白き戦神 2
攻城戦における華といえば、やはり魔術師団を導入しての大規模魔術を置いて他にないが、かといって、それ以外の攻め手が研究されていないかといえば、それは違う。
剣を持たせれば、誰もが戦士を名乗れるというわけではないように……。
エルフなれば誰もがマナを感じ、操れるわけだが、魔術師を名乗れるほどの術巧者は数少なく、多くは俗に劣等者と呼ばれる類の者となる。
つまり、魔術師団を維持するのは容易でなく、なんらかの理由によりこれを運用できなくなった場合、大規模魔術にのみ頼っていたならば、城攻めの手を失うということ。
そういった事態を防ぐために、ガルぜは――おそらくは他の武将家も――様々な攻城兵器を研究していた。
投石機というのは、その代表格である。
本体そのものも数名がかりでなければ動かせないほどに重く、また、発射するための岩も運び込まねばならない都合上、丘陵地帯であるこのコクホウ攻めには置いてきたが……。
からくり仕掛けによって放たれる岩石のもたらす破壊力たるや、絶大なり。
高々と打ち上げられた岩石は、高所から落下する力と自身の重量によって、魔術のそれに劣らぬ威力を見せつけたのだ。

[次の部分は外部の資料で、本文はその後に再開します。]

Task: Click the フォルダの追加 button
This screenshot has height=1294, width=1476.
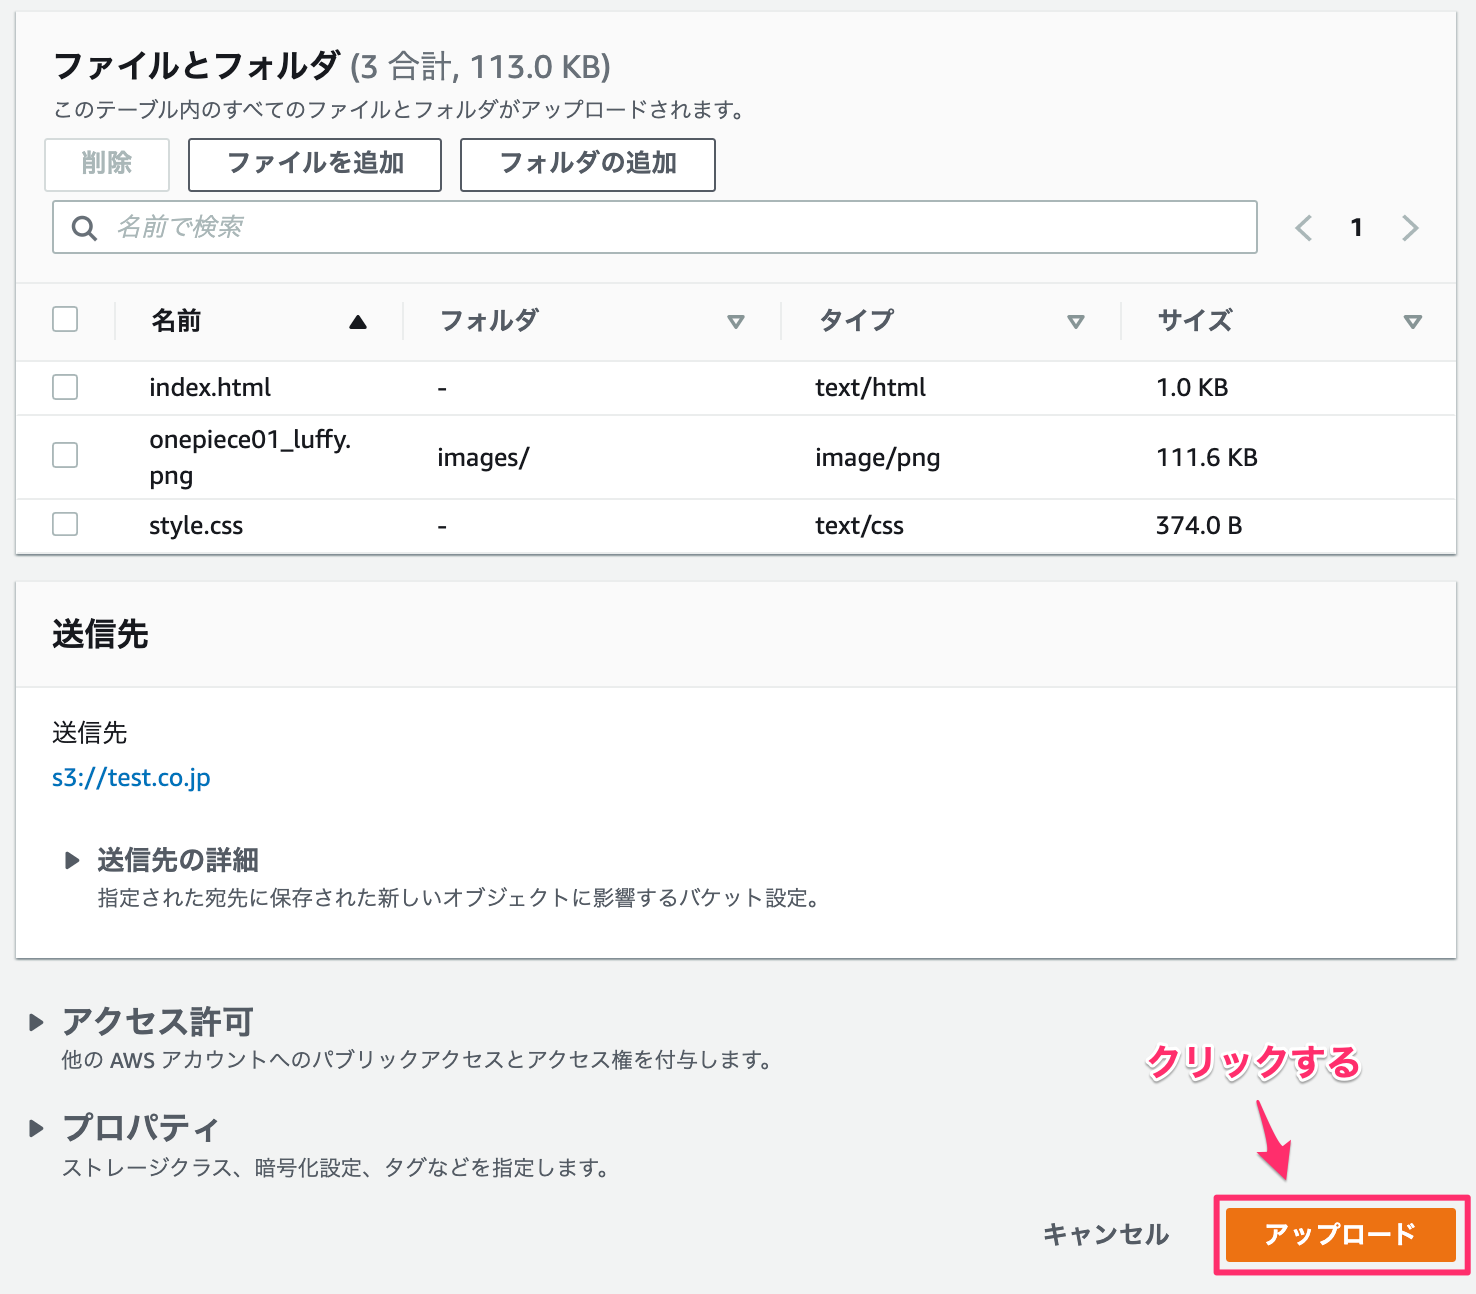Action: pyautogui.click(x=587, y=164)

ガルゼ四天王の一人として、現状の練兵だけでなく、これからの軍拡も視野に入れなければならない立場であるヴァヴァは、実験の成果に胸を高鳴らせたものであった。
何より気に入っているのは、劣等者であっても、使用に貢献できるということ。
狙いを付けるには相応の算術能力が必要となるため、最重要な打ち手は専門のエルフでなければならなかったが、逆にいえば、狙いを付ける以外の部分は徴兵した百姓であってもでき得るということだ。

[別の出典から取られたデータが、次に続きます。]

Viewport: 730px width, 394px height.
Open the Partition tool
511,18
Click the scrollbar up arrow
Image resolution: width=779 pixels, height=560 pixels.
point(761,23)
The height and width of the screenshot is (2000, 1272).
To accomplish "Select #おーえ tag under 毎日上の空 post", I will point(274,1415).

それはつまり、凡夫に魔術師並みの働きをさせられるということ。
射出され、落下する岩石に、ヴァヴァはガルゼの未来を見たと思ったものである。
だが、今、そんなものなど足元にも及ばぬ恐ろしいものが、コクホウを囲う城壁の向こうから飛び出してきていた。
あまりに猛烈な勢いであったため、全容を瞬時に掴むことはできない。
ただ、恐るべき重量の何かが、空に飛び上がったことだけは、生物としての直感で理解できたのである。
「――おおおっ!?」
首の骨が折れるのではないかという勢いで空を見上げ、ただ、驚きの声を上げた。
果たして、城壁の向こう側から飛翔し、今、上にいるのは……巨大化したエルフのごとき存在だったのだ。
ただし、生身のまま大きくしたわけではない。
その全身は、摩訶不思議な光沢の金属によって構成されていたのである。
全体的な印象――あるいは造形――として感じるのは、戦士という言葉であった。
「――巨神像!?」
――鉱山都市コクホウに祀られし巨神の像あり。
ヴァヴァ自身は見たことがないものの、同都市における名物でもある巨神の像に関しては、噂で聞き知っている。
なんでも、無辜の民が危険に晒された時、巨神は像であることをやめ、戦うのだとか……。
どうということもない言い伝えであり、実際はただの造り物だと思っていたのだが……。
これは……これは……伝承が現実であったとしか、思えない!
しかも、これだけの思考が巡る間も、巨神は高度を増しており、今ようやく、最高到達点に達したようなのだ。
そうなれば、どうなるか?
「落ちてくるぞおおおおおっ!?」
「逃げろっ!」
「押すな!
――わっ!?」
ヴァヴァと同じように頭上を見ていた将兵が、慌てて逃げ出す。
中には、慌てるあまり、重なり合って倒れる者の姿もあった。
――ズズンッ!
投石機の岩など、比べ物にならぬほど重い音!
しかし、この辺りに特徴的な赤茶けた土が思ったほど巻き上げられなかったのは、意外や柔軟な膝関節によって衝撃を受け止めたからであるようだ。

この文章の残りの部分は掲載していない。